Темноволосая девушка за дальним столиком запомнила эту картину – стройный мужской силуэт, светлый против темного дверного проема, с большим скрипичным футляром в правой руке. И женщина в трауре, красивая женщина с вишневыми глазами, глядящая ему вслед.
В темноте его комнаты переливается огнями елка. Он не может видеть этого, но ты знал – он хочет рождество с елкой. Он получил это.
Игра огоньков в хрустале говорит – он ждал тебя.
Не дождался. Спит на диване, подложив ладони под щеку. Его волосы – словно пятно крови на светлой замше обивки. Рядом – магнитофон, тихим женским голосом поющий «My Immortal».
Ты знаешь, что твои шаги бесшумны, но он слышит.
Приподнимает голову, окликает:
– Дориан...
Он всегда говорит тихо, прерывисто, со слабым придыханием. Его голос... он льется, как река и шелестит, как песок, осыпающийся меж пальцев... как время, которое не остановить...
Время, перед которым он беззащитен.
– Я... ждал тебя...
– Прости, я задержался, – ты проходишь к дивану, выключаешь музыку, аккуратно укладываешь футляр на колени Террусу. – Посмотри, достаточно ли эта вещь хороша для тебя. – Ты садишься рядом с ним.
Он открывает футляр и медленно касается инструмента.
– Это похоже на... Большая концертная скрипка... Это... правда мне?
– Правда, – как же мало надо некоторым для счастья.
Он поворачивается к тебе, и ты в который раз удивляешься, что стальной, гнилой двадцатый век оказался способен породить такое чудо. Его лицо, тонкое, высокоскулое – словно бы твой облик, преломленный в череде смертных поколений. Он может быть твоим потомком, по ужасной случайности унаследовавшим проклятую красоту – но не само проклятие.
Длинные темные ресницы опущены и неподвижны. Они никогда не поднимаются. Зачем? Открыть пустой взгляд неестественно светлых глаз?
И вновь ты молча спрашиваешь – что же на самом деле тронуло тебя в тот холодный декабрь – прекрасная душа, поющая голосом дурно настроенной дешевой детской скрипки, или прекрасное лицо с закрытыми глазами и сжатым ртом?
– Спасибо!.. Она... великолепна...
Ты бережно, но непреклонно забираешь у него скрипку, откладываешь в сторону. Тебе нравится его осторожные, плавные движения, но сейчас ты не можешь смотреть, как нежно он гладит эту скрипку. Ты знаешь, что это обычная ревность.
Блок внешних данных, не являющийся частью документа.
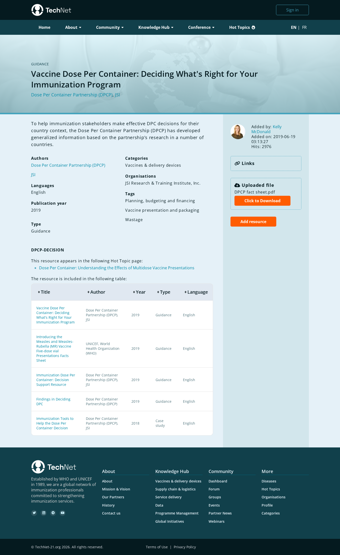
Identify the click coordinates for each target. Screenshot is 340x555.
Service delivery (168, 497)
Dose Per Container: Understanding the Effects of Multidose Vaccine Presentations (116, 268)
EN (293, 27)
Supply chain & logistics (175, 489)
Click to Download (262, 200)
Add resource (253, 221)
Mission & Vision (116, 489)
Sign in (292, 10)
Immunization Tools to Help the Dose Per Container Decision (54, 423)
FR (304, 27)
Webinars (217, 521)
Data (159, 505)
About (107, 481)
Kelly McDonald (266, 129)
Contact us (111, 513)
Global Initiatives (169, 521)
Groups (215, 497)
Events (214, 505)
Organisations (273, 497)
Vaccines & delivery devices (178, 481)
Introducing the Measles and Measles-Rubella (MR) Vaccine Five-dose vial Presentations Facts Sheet (54, 348)
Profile (267, 505)
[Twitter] (34, 513)
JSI (117, 95)
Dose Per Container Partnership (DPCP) (72, 95)
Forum (214, 489)
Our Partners (113, 497)
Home (44, 27)
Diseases (269, 481)
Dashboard (218, 481)
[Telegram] (53, 513)
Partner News (220, 513)
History (108, 505)
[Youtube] (62, 513)
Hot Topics (239, 27)
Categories (271, 513)
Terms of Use (157, 547)
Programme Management (177, 513)
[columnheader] (56, 292)
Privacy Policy (185, 547)
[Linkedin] (44, 513)
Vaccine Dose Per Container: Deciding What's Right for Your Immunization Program (55, 315)
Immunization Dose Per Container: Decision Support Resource (55, 380)
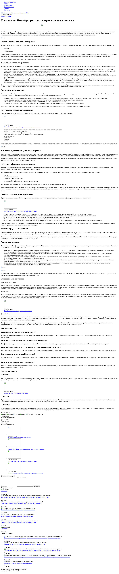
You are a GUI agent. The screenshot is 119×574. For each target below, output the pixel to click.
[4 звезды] (23, 414)
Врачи (6, 3)
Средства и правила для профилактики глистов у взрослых (18, 522)
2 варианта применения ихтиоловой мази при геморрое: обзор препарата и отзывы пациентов (32, 550)
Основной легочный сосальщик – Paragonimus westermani (18, 510)
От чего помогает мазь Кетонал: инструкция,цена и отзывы (25, 473)
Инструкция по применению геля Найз (16, 393)
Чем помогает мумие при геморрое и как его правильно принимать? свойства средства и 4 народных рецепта (37, 557)
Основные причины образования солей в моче (18, 563)
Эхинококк (4, 491)
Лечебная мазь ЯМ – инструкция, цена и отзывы (22, 461)
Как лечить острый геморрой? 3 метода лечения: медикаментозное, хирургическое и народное (32, 538)
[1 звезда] (4, 414)
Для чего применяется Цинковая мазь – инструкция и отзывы (26, 449)
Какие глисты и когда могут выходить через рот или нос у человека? (21, 503)
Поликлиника (8, 5)
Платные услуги (9, 7)
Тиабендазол (4, 528)
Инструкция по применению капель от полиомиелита (17, 516)
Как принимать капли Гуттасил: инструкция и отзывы (20, 211)
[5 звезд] (29, 414)
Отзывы (6, 8)
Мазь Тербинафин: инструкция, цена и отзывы (18, 311)
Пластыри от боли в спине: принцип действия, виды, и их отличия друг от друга (25, 497)
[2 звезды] (10, 414)
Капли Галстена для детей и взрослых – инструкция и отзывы (22, 127)
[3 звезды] (16, 414)
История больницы (10, 2)
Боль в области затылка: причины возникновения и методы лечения (24, 544)
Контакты (7, 10)
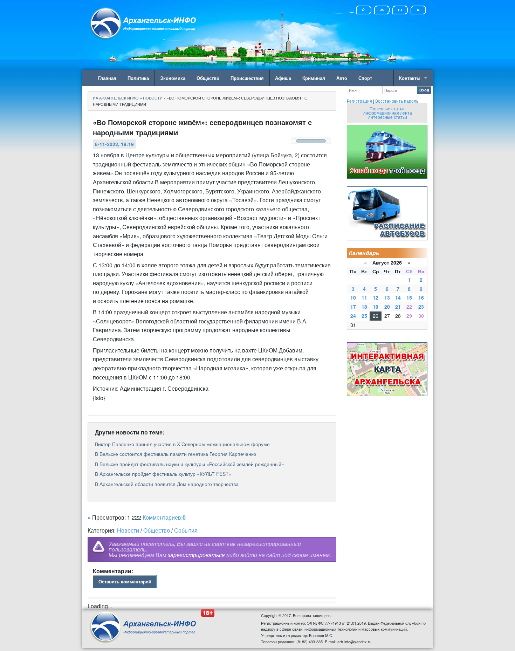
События (186, 530)
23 (421, 306)
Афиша (283, 78)
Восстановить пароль (396, 101)
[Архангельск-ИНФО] (144, 22)
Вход (424, 89)
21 (398, 306)
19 (375, 306)
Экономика (172, 78)
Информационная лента (387, 113)
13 (387, 297)
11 (364, 297)
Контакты (409, 78)
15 (409, 297)
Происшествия (247, 78)
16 (421, 297)
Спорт (365, 78)
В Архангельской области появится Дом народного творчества (167, 483)
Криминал (313, 78)
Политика (138, 78)
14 (398, 297)
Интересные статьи (387, 117)
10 (353, 297)
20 (387, 306)
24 (353, 315)
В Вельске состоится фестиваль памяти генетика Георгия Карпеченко (175, 453)
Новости (128, 530)
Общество (208, 78)
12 (375, 297)
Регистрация (359, 101)
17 (353, 306)
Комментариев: (164, 517)
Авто (341, 78)
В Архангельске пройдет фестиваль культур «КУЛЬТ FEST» (163, 473)
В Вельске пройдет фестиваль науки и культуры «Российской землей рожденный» (189, 463)
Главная (107, 78)
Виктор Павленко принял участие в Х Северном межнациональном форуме (182, 443)
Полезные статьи (387, 108)
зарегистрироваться (196, 555)
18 (364, 306)
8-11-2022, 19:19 (114, 144)
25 (364, 315)
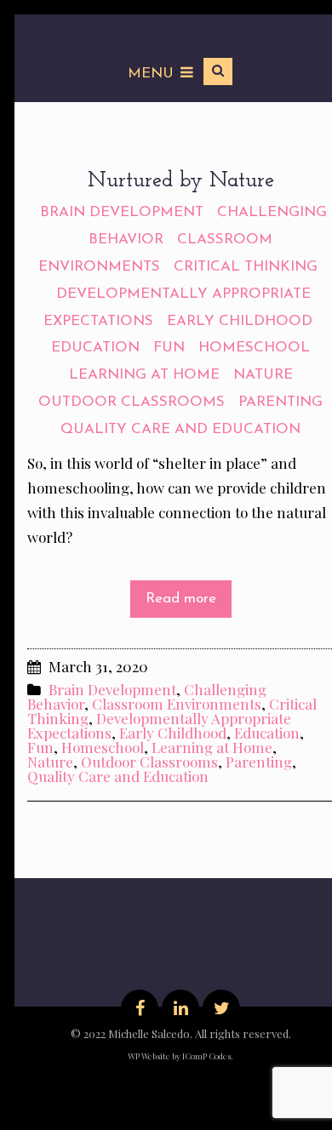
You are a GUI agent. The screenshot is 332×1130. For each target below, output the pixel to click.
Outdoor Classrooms (131, 402)
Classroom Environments (176, 703)
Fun (169, 347)
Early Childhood (239, 321)
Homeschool (254, 347)
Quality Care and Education (180, 429)
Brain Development (121, 212)
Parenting (280, 402)
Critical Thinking (246, 267)
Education (95, 347)
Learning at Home (144, 375)
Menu (151, 73)
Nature (263, 375)
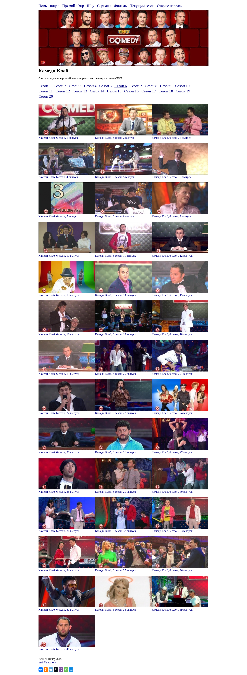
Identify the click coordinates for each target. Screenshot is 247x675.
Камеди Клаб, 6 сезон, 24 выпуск (172, 413)
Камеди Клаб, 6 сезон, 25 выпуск (59, 452)
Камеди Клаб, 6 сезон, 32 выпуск (115, 530)
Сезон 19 (183, 91)
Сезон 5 (105, 86)
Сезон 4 (90, 86)
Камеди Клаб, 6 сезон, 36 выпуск (172, 570)
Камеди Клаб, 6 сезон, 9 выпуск (171, 216)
– Я чувствую... – его рука тянется к тебе, вопросительно скользит по лицу. Он изучает твой облик стремительными касаниями. Легкими и невесомыми, словно крылья бабочки. Приятными. – Я чувствую... что-то... тревожит тебя... Ты... не скажешь... мне?
Он медленно убирает руку, касается обивки одним из своих непроизвольных жестов – словно пытаясь возместить отсутствие зрения, получая недостающую атмосферу другими путями.
– Ты – причина моей тревоги.
Его пальцы сжимаются на обивке:
– Я... доставляю тебе... неприятности?
– Нет, – ты хочешь коснуться его, но знаешь, что он только испуганно вздрогнет. Чужие прикосновения – они неожиданны для него. И, должно быть, неприятны. – Скажи, случалось ли тебе задумываться о разрушительном воздействии времени?
– Такие мысли... неизбежны... для любого... человека... кроме тебя... бессмертный...
– Как ты узнал? – ты даже не удивлен.
– Я... не могу читать... но я... умею слушать... На некоторых радиостанциях... бывает... чтение классики... Кроме того... лица людей... меняются... с течением времени... Это... не те изменения... которые... можно заметить... глазами... но на ощупь... вполне... Я уже... три года... прикасаюсь... к твоему лицу... и за это время... оно не постарело... ни на день... ни на миг... С того первого дня... ты помнишь?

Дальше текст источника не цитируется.